Or at least not if what you mean by that is that the overprescription of antidepressants is mostly done by psychiatrists who are mostly doing it strictly to make a profit and without the slightest regard for the welfare of their patients. But to be honest, I'm proceeding under the assumption that it is more because I can't really imagine what else you could mean than because I'm certain that you do mean that. So please clarify, if clarification is called for. Okay?

In the meantime:

First of all. I do fully grant that it's possible that you're correct. Because -- also afaik -- there's not really any data or evidence that definitively exculpates psychiatrists from that charge. And certainly none that exculpates them from (far more likely, imo, based on indirect evidence) a more modestly stated version of it.

However, second of all: I'm sorry but that still does leave my fundamental question -- ie, why demonize psychiatrists to the exclusion of, effectively, all other considerations? -- substantially unaddressed. So honey, tell me, please, why do you?

Because while it may not be totally decisive, there is definitely more than enough extant evidence to suggest that keeping a relentlessly harsh spotlight trained exclusively on psychiatry might very well inadvertently and indirectly be making things worse and not better.

This evidence, for example...

    Use of antidepressants by general practitioners and psychiatrists in Australia.

    McManus P, Mant A, Mitchell P, Britt H, Dudley J.
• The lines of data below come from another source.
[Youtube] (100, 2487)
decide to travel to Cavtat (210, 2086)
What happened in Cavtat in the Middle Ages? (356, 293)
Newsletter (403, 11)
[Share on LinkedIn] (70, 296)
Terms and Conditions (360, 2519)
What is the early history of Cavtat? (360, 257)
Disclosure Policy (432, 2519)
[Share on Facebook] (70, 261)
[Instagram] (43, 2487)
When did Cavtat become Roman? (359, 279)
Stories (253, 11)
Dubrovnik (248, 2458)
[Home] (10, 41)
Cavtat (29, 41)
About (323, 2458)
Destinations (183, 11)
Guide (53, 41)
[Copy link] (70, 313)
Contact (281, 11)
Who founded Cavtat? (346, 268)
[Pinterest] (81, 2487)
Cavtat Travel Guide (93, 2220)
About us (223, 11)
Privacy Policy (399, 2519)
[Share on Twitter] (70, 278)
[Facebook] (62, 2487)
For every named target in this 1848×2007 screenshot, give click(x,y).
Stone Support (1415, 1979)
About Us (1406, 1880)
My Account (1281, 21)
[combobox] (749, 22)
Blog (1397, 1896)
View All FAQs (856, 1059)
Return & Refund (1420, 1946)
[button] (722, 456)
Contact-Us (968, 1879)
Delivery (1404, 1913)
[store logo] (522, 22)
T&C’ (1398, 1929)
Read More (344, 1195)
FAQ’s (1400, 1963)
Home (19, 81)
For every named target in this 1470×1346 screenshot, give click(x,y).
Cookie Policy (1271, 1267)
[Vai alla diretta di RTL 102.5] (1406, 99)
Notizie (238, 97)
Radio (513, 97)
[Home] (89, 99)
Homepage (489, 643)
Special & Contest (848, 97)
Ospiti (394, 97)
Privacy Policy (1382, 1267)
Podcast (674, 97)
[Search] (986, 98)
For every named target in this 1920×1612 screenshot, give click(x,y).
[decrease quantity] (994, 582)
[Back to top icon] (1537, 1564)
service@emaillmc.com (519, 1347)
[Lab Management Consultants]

    Department of Health and Ageing, Canberra, Australian Capital Territory 2605, Australia. peter.mcmanus@health.gov.au
    Abstract

    OBJECTIVE: To examine the antidepressant prescribing patterns of psychiatrists and general practitioners (GPs) in Australia, focusing specifically on: the prescribed daily dose, the relative proportions (from subsidized dispensing data) of prescriptions written, and how these proportions change over time for a newly listed antidepressant drug (using paroxetine as an example).

    METHOD: Retrospective analyses of subsidized claims data (comprising nearly 90% of the community supply of antidepressants) and prescriber surveys.

    RESULTS: General practitioners prescribe 86% of subsidized antidepressants in Australia. Almost three-quarters of the antidepressant prescriptions prescribed in primary care management are also initiated by a GP. Psychiatrists prescribed higher doses than general practitioners for all the antidepressants examined. For paroxetine, a higher than average proportion of scripts were written by psychiatrists when the drug was initially available and it only reached the GP/psychiatrist split seen with an established drug in the same therapeutic class (fluoxetine) four years after marketing. The most prominent type of depression that GPs believed they were treating was 'chronic mild depression', which contrasts with the subsidized indication for all newer antidepressant classes of 'major depressive disorders'.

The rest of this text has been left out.